‘In Formula One, Pirelli issues the tyres to all the cars but Mercedes are the best one… Why? It’s the engine. It’s the person’: Eliud Kipchoge insists controversial two-hour marathon trainers are FAIR despite plans to ban them due to foam and carbon fibre sole-plate
- Eliud Kipchoge has defended the controversial Nike Vaporfly running shoes
- He ran an unofficial sub-two-hour marathon in the Nike shoes in Vienna last year
- Brigid Kosgei smashed Paula Radcliffe’s marathon record in the Nike trainers
- Kipchoge claims the sport should get on board with the technological advances
Eliud Kipchoge remains defiant that the controversial Nike shoes that he ran his sub-two-hour marathon in are ‘fair’, claiming the sport should get on board with technological advances.
Nike’s range of Vaporfly shoes are under intense review from a panel of experts at World Athletics after they sparked the biggest mass drop in road race running times in history.
Kenya’s Brigid Kosgei smashed Paula Redcliffe’s marathon record in Chicago, recording a time of 2hr 14min 4sec while wearing the Nike Vaporfly – which are set to be banned.
Eliud Kipchoge celebrates as he crosses the finish line in under two hours in Vienna last year
It is also understood shoes which sources at World Athletics believe to be a hybrid of the Vaporfly — and in which Kipchoge ran an unofficial sub-two-hour marathon in Vienna last year — will also be outlawed.
The contentious issue is the foam and carbon-fibre composition of the sole, which acts like a spring to help runners get the most forward push from each stride.

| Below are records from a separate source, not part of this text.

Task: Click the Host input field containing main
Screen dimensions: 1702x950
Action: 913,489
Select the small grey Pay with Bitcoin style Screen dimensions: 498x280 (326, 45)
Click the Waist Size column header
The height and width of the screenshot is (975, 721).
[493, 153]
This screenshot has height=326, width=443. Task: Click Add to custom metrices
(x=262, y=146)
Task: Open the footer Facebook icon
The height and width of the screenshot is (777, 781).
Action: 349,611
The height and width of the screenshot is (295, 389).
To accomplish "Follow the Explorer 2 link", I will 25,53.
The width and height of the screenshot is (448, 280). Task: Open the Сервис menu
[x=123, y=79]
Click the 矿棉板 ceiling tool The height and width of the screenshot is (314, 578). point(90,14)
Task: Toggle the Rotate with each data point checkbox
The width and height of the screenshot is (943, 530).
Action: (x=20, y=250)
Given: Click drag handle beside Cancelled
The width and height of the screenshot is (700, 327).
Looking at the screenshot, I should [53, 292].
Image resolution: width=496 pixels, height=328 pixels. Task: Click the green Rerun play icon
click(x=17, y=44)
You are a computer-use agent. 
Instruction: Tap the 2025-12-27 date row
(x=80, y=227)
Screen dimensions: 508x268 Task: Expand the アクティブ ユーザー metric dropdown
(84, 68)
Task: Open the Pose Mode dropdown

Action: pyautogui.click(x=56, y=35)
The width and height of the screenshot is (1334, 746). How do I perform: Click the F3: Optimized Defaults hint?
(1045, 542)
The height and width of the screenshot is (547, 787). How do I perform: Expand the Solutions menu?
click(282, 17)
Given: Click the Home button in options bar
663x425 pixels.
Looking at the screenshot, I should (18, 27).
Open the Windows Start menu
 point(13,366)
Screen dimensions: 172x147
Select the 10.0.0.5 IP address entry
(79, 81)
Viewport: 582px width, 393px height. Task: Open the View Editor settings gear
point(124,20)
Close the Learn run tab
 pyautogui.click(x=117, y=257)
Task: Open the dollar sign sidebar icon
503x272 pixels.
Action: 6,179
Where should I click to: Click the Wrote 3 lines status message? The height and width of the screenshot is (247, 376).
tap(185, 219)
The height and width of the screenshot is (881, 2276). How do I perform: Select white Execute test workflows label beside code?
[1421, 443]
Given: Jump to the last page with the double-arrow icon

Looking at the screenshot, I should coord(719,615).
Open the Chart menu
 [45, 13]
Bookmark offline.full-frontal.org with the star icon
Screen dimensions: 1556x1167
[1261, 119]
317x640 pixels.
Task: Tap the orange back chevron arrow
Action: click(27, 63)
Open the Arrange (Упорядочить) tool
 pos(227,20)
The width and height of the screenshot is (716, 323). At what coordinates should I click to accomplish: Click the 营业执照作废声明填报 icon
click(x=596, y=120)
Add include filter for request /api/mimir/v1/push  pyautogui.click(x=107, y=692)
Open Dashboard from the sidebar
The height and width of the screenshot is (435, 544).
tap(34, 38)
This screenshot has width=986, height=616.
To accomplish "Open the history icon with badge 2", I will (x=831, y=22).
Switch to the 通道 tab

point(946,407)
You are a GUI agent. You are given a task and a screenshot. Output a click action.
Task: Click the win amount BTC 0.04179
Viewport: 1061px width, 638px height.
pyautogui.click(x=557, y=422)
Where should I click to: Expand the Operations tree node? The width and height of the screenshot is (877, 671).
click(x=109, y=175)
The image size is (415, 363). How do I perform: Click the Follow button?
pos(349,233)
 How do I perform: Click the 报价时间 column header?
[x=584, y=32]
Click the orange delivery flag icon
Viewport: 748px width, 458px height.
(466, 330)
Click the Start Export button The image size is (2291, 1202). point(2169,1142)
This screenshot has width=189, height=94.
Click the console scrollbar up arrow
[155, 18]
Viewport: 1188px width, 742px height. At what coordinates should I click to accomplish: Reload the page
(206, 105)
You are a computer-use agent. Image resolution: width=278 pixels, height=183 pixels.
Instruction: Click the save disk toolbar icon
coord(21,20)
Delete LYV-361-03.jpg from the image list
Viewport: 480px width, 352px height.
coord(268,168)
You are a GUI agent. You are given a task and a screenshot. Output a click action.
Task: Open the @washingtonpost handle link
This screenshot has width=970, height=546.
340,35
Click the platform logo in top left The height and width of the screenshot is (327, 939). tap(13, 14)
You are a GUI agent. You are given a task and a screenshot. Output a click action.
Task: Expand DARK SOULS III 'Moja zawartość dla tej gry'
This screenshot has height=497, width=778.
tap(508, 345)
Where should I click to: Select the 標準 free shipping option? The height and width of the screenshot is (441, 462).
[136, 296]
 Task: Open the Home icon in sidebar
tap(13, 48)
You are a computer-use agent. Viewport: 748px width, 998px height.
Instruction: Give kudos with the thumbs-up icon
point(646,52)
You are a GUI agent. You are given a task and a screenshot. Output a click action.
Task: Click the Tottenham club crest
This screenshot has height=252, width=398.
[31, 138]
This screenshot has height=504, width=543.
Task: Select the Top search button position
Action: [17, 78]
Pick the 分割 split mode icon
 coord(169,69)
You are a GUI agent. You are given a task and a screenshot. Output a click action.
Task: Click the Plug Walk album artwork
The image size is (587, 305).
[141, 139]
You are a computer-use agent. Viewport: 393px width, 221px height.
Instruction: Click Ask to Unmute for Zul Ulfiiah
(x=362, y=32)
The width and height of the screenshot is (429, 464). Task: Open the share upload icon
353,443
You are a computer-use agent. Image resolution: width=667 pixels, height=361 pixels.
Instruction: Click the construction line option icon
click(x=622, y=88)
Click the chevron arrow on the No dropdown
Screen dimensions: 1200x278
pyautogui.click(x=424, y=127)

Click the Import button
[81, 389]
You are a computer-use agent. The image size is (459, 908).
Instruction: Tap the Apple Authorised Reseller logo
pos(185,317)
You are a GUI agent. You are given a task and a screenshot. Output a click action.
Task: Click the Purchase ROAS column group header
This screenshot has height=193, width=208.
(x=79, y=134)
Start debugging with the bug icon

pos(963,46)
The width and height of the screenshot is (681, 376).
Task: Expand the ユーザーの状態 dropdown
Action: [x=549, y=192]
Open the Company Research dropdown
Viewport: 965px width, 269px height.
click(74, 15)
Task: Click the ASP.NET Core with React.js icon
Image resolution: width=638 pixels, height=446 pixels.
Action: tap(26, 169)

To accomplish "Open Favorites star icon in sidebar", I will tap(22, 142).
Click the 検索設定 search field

A technical body looking into the Nike shoes are set to deliver their findings at the end of this month.
But on Wednesday, Kipchoge has since defended the trainers by claiming there is no need for greater regulation as marathon times are down to the actual athlete running the race.
‘They are fair,’ the Kenyan told the Telegraph. ‘I trained hard. Technology is growing and we can’t deny it – we must go with technology.
‘In Formula 1, Pirelli issues the tyres to all the cars but Mercedes are the best one. Why? It’s the engine. It’s the person.
‘So for those that are against the shoe, it’s the person who is running, not the shoe. It’s the person driving, not the person making the tyres.’
A moratorium is being considered by World Athletics, which may see records stand despite likely bans for the shoes.